Does Anybody Else Remember How Advance Wars Released on September 10, 2001, or is it Just Me?
/Official Art for the Wii U Virtual Console re-release of Advance Wars, from nintendo.com
Excuse Me?
Close your eyes and imagine.
It’s a beautiful September Tuesday, and the season’s tides have begun to change. The warmth of summer is becoming the cold of winter, and your mom just bought you Advance Wars: the hot, new strategy RPG from Nintendo for the Game Boy Advance. It’s fun. You’re having a great time. You lose yourself in the tiny world encased within the GBA screen, and everything feels oh so simple and easy.
And then, your mom turns the TV on.
Okay, but that was a one time thing. Nintendo didn’t know their cute little war game would release 24 hours prior to an American tragedy that eventually led to an actual war occurring. Big whoop. Move on. Besides, it was a freak accident. It’s not as if something like this would ever happen agai-
A Polygon article detailing the then recently revealed delay of Advance Wars 1+2: Re-Boot Camp
I’m getting ahead of myself.
Advance Wars is a series cursed with terrible release timings. And yet, despite what I said just one sentence ago, its first entry released at a deceptively great time. Fire Emblem had yet to make its western debut, and while series like Final Fantasy Tactics and Tactics Ogre later received GBA entries, few SRPGs in the early 2000s made Nintendo consoles their home. Even on other platforms, landmark SRPG franchises like Disgaea had yet to make their debut. With the landscape of the genre being as barren as it was, conditions aligned for Advance Wars to be a success, and succeed it did. The title reviewed incredibly well among critics, and in the 7 years following its release, 5 sequels were developed for the GBA, Gamecube, DS, and Wii, all under the satisfied eye of father Nintendo.

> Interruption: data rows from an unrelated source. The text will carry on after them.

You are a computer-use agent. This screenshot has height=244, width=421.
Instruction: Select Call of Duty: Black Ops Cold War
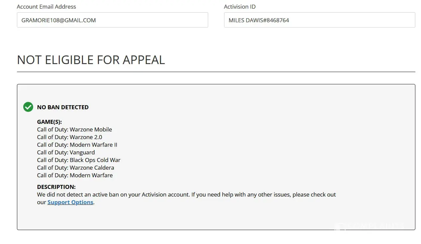click(x=79, y=160)
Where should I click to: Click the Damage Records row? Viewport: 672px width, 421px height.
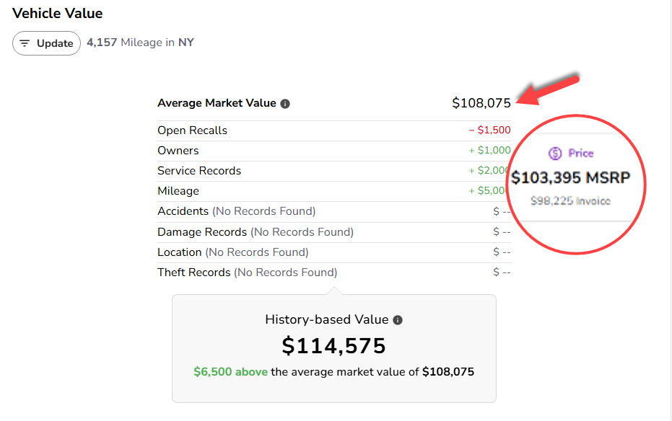(334, 232)
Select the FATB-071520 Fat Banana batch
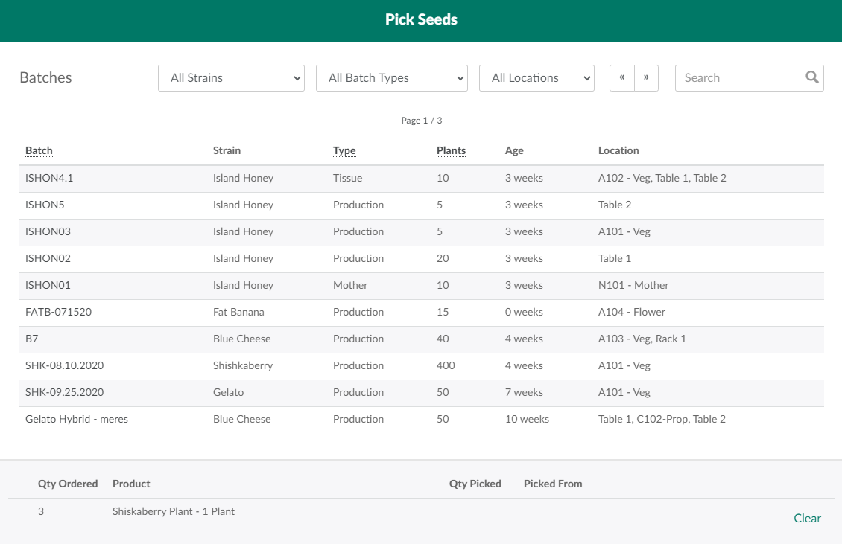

It still released the day before 9/11 though.
And the Remake?
We’ll get to that.
After 2008, Advance Wars disappeared. A 2017 Eurogamer piece revealed that the cause of this may have been the fear that Advance Wars would step on the toes of the much more popular Fire Emblem franchise, but that’s hardly a sufficient explanation. FE only exploded in popularity following the 2013 release of Fire Emblem Awakening. What about the 5 years in between then and ‘08? We know that several Advance Wars titles didn’t release in Japan, so maybe that was a part of the issue, but the fact remains that we don’t know the true reason. It was a mystery indeed — a New Mystery, even… and one we stopped caring about once Re-Boot Camp was announced.
Slated for release in December 2021, Advance Wars 1+2: Re-Boot Camp was a bundle remake of the first two games in the Advance Wars series. 13 years later, the series would finally return. What few Advance Wars fans still held hope in their hearts rejoiced. The world was at peace.
And then Russia invaded Ukraine.
So, there are two possibilities for us to consider. Possibility A is that Nintendo is a dark and mysterious force that somehow knew that both 9/11 and the Russian invasion of Ukraine were going to happen and decided to release two separate Advance Wars titles at the time both events occurred. Possibility B is that they’re just unlucky.
Either way, a real-world war suddenly beginning was reason enough for Nintendo to delay Re-Boot Camp indefinitely, with the hopes of instead releasing it at a time that wasn’t so torn by the violence and death that resulted from the very subject matter the game so whimsically depicted. But, that time never came, and Nintendo elected to release the game in 2023. It did not sell well. Shocking.
Do You Have a Point You’re Trying to Make, or…?
No. I just wanted to talk about Advance Wars.
Game development is a difficult process. Coordinating a team of dozens of people for multiple years, working with everything from programmers, to artists, to retailers, and putting together a piece of media that’s going to go out into the world is kind of a crazy thing. That’s what video games are. They’re the products of countless hours of hard work, and the results of longstanding passion for something that a group of people all truly care about. That’s why, every so often, I consider that the existence of the works of art we call video games may be the product of countless tiny miracles all coalescing into the time we live in.
And sometimes, those works of art happen to release the day before 9/11.